Upon my last visit to Sri Lanka, I tried the best (yoghurt) dessert of my life! While driving from the surf town of Welingama across the bustling fruit market in Galle, our eyes caught the attention of the local vendors with tiers of claypot containers. Stopped at the pretext of buying avos, passion fruit and mango (the usual tropical suspects) there were sure more reasons than one to be in this fresh fruits heaven. We knew we had to try whatever is there in these earthen pots, and the mysterious mahogany-brown colored syrup kept next to it in glass bottles.

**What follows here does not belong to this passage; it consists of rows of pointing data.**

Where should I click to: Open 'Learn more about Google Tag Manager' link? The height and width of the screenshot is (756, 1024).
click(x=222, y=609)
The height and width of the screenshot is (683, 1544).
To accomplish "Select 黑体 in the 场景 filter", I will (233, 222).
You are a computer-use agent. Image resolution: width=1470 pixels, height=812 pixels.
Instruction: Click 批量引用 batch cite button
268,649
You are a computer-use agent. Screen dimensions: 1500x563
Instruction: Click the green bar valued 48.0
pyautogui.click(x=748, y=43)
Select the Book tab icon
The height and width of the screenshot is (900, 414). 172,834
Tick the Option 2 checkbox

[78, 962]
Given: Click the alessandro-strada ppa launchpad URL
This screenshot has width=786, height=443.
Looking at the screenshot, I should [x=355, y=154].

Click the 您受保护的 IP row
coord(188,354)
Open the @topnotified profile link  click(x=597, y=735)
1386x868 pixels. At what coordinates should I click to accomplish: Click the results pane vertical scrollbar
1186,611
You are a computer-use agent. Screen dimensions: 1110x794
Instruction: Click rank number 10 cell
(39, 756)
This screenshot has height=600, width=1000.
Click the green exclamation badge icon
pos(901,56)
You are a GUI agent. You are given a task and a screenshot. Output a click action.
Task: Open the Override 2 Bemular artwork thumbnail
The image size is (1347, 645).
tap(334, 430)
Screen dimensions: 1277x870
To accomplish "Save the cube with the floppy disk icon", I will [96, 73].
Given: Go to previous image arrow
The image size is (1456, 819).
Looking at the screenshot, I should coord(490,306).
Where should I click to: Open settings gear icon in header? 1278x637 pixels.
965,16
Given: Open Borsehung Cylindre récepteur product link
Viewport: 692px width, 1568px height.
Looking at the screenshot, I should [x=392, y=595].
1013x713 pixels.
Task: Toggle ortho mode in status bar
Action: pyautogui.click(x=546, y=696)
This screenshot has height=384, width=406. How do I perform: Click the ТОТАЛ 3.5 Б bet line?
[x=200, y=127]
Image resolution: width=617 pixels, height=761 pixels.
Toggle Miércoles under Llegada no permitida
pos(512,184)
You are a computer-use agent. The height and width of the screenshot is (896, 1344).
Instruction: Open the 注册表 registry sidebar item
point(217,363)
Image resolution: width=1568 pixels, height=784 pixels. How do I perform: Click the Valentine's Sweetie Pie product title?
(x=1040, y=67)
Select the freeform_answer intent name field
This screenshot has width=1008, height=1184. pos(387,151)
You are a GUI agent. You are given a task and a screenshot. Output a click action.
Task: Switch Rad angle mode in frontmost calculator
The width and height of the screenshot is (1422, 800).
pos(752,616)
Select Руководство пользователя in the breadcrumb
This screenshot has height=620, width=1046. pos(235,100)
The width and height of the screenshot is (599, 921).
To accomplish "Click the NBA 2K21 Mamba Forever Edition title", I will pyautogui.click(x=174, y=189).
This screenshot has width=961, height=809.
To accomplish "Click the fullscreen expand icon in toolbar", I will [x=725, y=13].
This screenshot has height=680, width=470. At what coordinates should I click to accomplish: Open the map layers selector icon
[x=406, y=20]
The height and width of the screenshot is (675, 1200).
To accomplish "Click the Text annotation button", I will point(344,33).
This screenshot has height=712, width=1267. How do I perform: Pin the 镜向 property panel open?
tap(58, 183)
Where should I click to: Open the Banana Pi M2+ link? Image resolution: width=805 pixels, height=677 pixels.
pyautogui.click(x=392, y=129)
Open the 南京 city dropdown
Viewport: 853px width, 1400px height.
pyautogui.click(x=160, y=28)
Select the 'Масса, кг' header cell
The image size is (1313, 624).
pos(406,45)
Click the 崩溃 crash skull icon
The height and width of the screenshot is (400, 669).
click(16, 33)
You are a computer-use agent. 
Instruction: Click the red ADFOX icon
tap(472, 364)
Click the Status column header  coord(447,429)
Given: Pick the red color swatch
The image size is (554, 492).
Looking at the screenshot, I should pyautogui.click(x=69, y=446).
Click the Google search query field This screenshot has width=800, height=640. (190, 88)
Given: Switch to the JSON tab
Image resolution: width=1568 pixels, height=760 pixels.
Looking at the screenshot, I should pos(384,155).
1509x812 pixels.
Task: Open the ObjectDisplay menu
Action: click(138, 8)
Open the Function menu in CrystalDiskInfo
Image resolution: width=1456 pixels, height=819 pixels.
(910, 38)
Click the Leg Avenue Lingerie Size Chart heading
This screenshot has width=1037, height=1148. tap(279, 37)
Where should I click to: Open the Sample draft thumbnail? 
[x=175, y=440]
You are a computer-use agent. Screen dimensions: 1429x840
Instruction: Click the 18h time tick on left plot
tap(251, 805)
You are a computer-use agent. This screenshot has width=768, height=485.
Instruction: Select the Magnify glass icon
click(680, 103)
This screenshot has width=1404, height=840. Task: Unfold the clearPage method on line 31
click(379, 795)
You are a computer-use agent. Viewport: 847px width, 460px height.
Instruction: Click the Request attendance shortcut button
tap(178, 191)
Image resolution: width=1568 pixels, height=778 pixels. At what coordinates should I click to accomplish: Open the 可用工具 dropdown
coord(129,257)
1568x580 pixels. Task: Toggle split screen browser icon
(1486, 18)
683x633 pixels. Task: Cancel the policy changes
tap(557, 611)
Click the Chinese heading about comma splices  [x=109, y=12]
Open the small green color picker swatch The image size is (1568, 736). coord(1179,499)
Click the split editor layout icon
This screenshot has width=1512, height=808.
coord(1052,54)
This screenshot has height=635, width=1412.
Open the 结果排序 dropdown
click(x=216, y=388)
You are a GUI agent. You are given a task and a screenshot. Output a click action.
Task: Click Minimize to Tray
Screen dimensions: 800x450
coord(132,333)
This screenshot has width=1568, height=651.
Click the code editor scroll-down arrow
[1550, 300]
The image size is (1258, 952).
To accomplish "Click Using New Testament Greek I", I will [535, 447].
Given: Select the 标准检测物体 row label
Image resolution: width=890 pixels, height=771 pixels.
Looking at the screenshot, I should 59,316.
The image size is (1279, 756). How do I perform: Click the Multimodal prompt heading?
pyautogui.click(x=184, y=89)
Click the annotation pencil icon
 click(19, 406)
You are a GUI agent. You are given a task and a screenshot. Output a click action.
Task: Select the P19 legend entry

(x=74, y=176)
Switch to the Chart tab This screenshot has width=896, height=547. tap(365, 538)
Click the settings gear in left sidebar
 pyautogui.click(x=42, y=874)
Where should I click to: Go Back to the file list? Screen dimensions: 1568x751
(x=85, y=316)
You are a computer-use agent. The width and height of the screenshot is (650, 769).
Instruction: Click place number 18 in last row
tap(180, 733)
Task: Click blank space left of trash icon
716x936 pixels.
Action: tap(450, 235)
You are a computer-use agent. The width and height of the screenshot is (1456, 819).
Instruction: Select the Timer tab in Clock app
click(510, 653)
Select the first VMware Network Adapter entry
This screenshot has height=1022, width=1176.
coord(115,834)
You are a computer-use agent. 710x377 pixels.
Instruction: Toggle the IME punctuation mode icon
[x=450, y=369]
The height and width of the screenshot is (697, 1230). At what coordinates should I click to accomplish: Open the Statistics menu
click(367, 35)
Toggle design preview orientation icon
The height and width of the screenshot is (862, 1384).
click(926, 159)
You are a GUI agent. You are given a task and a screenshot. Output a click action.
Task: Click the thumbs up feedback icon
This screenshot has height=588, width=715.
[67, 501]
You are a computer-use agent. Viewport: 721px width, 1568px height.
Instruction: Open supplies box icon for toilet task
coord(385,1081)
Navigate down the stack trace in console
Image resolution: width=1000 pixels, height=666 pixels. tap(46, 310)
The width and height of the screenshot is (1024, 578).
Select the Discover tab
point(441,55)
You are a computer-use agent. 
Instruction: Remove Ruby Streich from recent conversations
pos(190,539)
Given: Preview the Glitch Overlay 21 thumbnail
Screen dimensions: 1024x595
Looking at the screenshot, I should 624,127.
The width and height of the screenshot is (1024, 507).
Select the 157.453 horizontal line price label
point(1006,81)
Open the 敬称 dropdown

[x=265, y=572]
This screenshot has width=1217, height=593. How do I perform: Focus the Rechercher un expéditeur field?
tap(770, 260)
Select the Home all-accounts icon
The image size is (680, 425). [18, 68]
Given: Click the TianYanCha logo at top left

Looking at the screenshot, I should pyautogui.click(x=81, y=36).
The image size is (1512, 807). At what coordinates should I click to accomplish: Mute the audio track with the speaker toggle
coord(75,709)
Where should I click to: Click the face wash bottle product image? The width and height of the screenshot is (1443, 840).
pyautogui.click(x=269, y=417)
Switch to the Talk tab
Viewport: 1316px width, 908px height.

Stacked on one another, these terra-cotta pots are filled with fresh buffalo milk yoghurt, covered with a light biodegradable warping paper, all put together with a thick red thread. Not just eco-friendly, this packing also helps keep the curd inside cool, and can be later used for Sri Lankan clay pot cooking (they literally make all their curries in clay pots). Just to make it clear, this is no ordinary yogurt, this is fresh Tissa buffalo yoghurt (well, in Sri Lanka, fresh means really fresh). Richness of the creamy milk derived from water buffalo milk makes this not-so-sour traditional curd even more special. It has a high fat content and it’s texture is thick and smooth. The flavor profile resembles that of greek yoghurt – rather mellow and creamy.
Fresh buffalo curd drizzled with the liquid gold called ‘kittul treacle’ is what local & inexpensive panna cotta dreams are made of. Let me tell you a little tale about what this ‘treacle’ is. Kittul treacle hails from Galle, and is made from the sap of the kitul palm/fishtail trees. This au naturale ingredient is thick and mildly sweet in flavor. Similar to the Canadian maple syrup, it’s taste resembles dates with a slight hint of caramel. The recipe of kitul treacle is rather precious; The tree’s inflorescence is trapped for its sap using a method that is a highly guarded family secret passed down from generations to generations. Also making it part of the indigenous food Slow Food International presidia.